In cases of halitophobia, it may be necessary to refer the patient to a psychologist or psychiatrist for psychological counselling.

Some patients, however, may become convinced of their cure following conventional therapy despite never having a true halitosis. This phenomenon is known as pseudo-halitosis. Patients suffering from the condition have been shown to express symptoms of depression (Suzuki et al, 2008).

Figure 1: Halimeter (Interscan Corp)


Patients suffering from halitosis often experience psychological consequences. This can lead to social and professional anxieties, including feelings of low self-esteem, self-deprecation. Also, behavioural changes such as talking less or avoiding talking to people in close contact (Eli et al, 1996). Therefore, assessment and discussion of halitosis requires a large degree of sensitivity in order to avoid compromising the patient-dentist relationship.

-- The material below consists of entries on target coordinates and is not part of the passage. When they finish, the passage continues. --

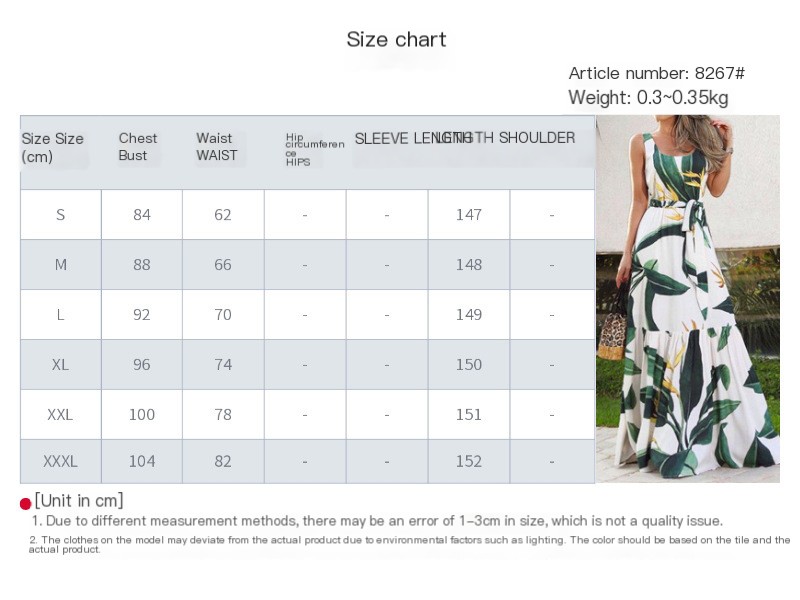Select the XL size row label
800x600 pixels.
point(61,365)
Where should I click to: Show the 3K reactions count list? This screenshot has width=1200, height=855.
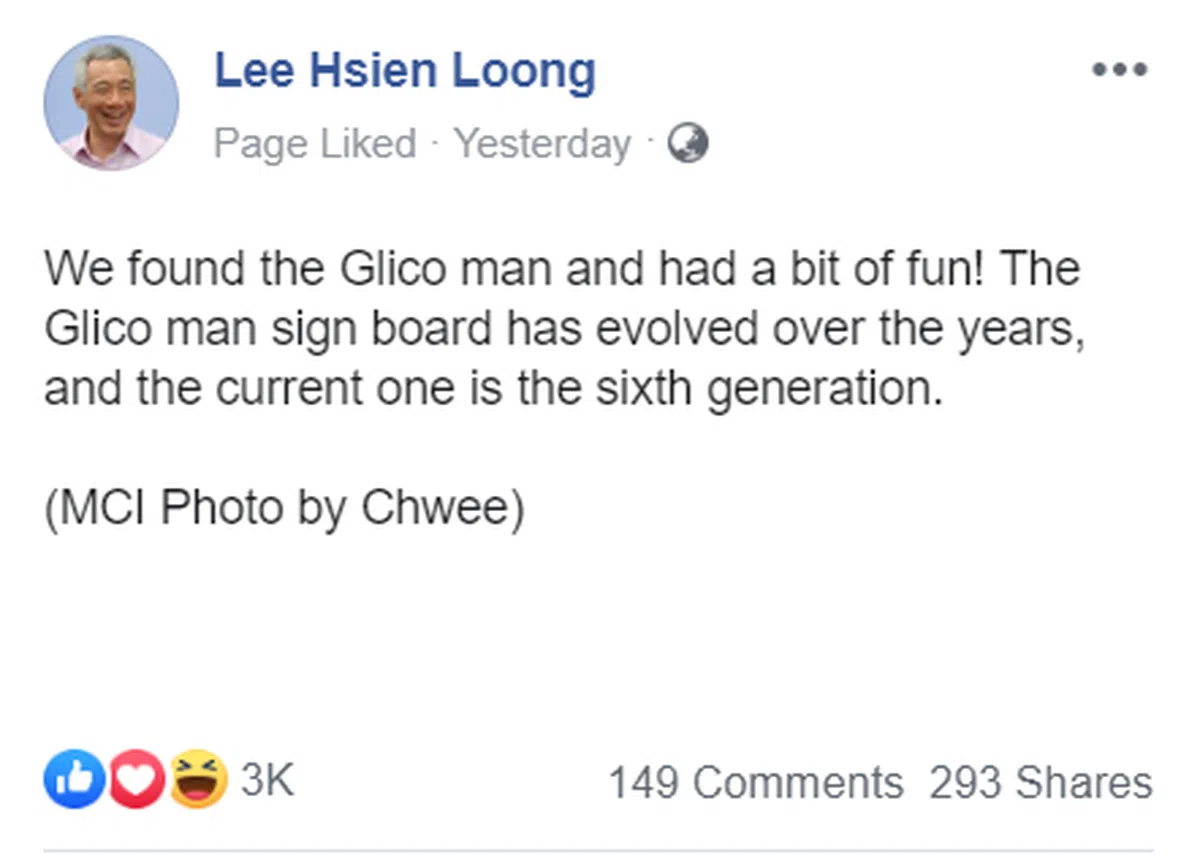click(268, 780)
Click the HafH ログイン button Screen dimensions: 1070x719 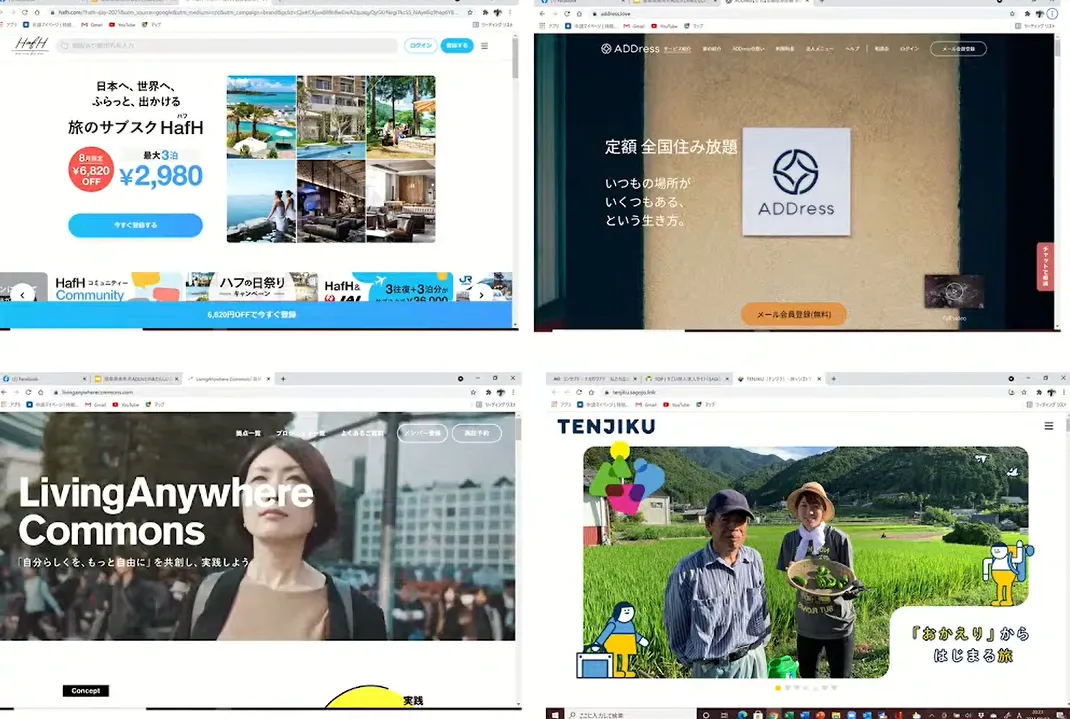click(x=420, y=46)
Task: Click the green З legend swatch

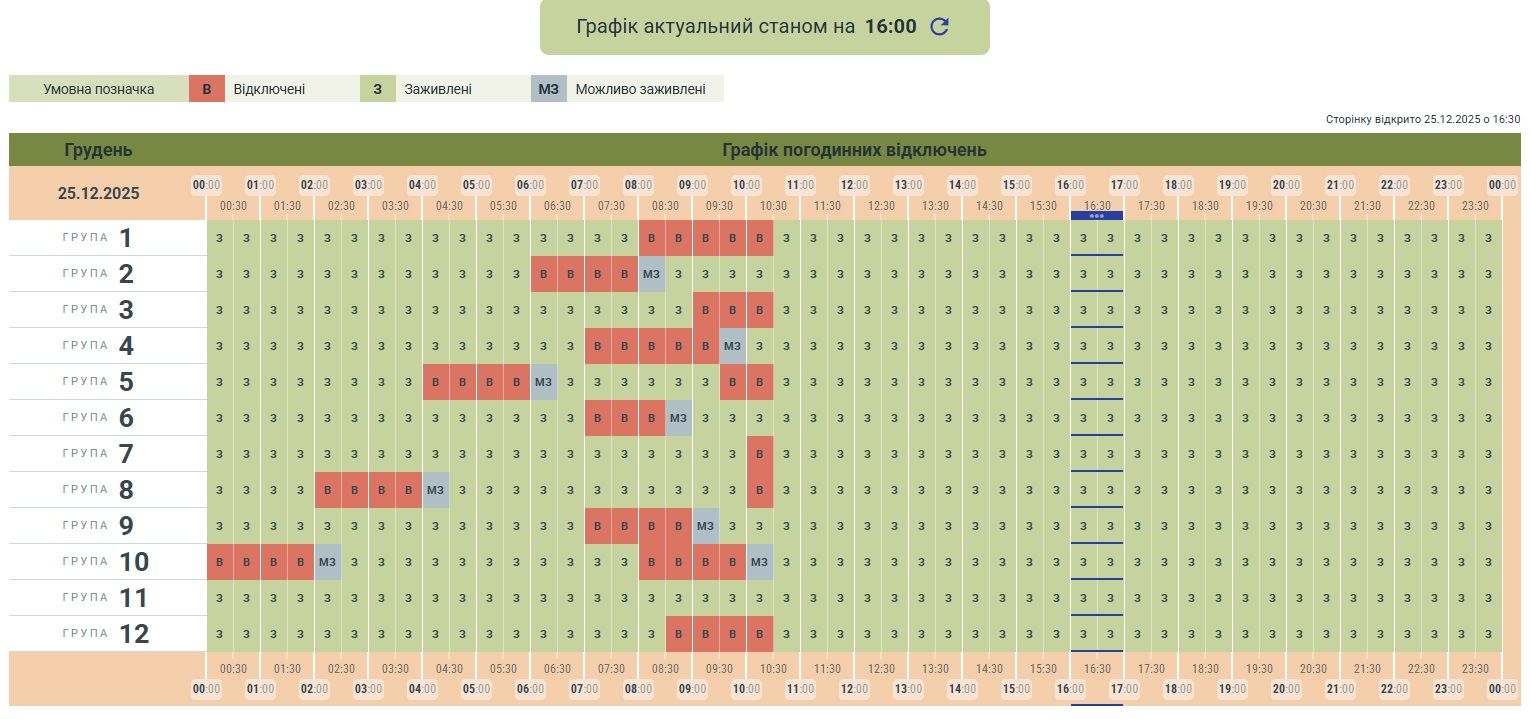Action: click(x=377, y=89)
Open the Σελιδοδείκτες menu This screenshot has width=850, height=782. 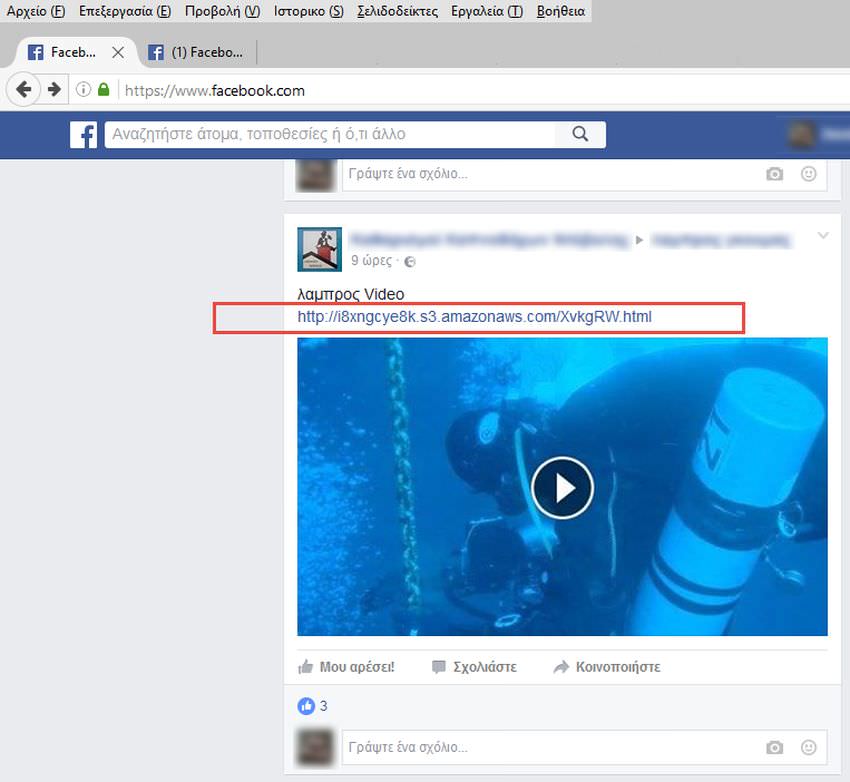(x=397, y=11)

As dental professionals, when managing patients with halitosis, consider the following:

  • Ask patients whether they have noticed an altered or bad breath
  • Find out whether the patient notices any associated factors (time of day, influence of particular foods/drinks, time of first onset)
  • Take a thorough dental history, including their home oral hygiene regime
  • Assess the severity of halitosis using a recognised rating system (Rosenberg, 1996)
  • Discuss local measures – reinforce good oral hygiene practices and masking agents (ie mouthrinses)
  • Be aware of the psychological impact of a true halitosis and pseudo-halitosis
  • Referral to patient’s physician if systemic cause suspected.

While there is a considerable body of research in this field, further research is required in order to identify practical approaches to assessment, diagnosis and management.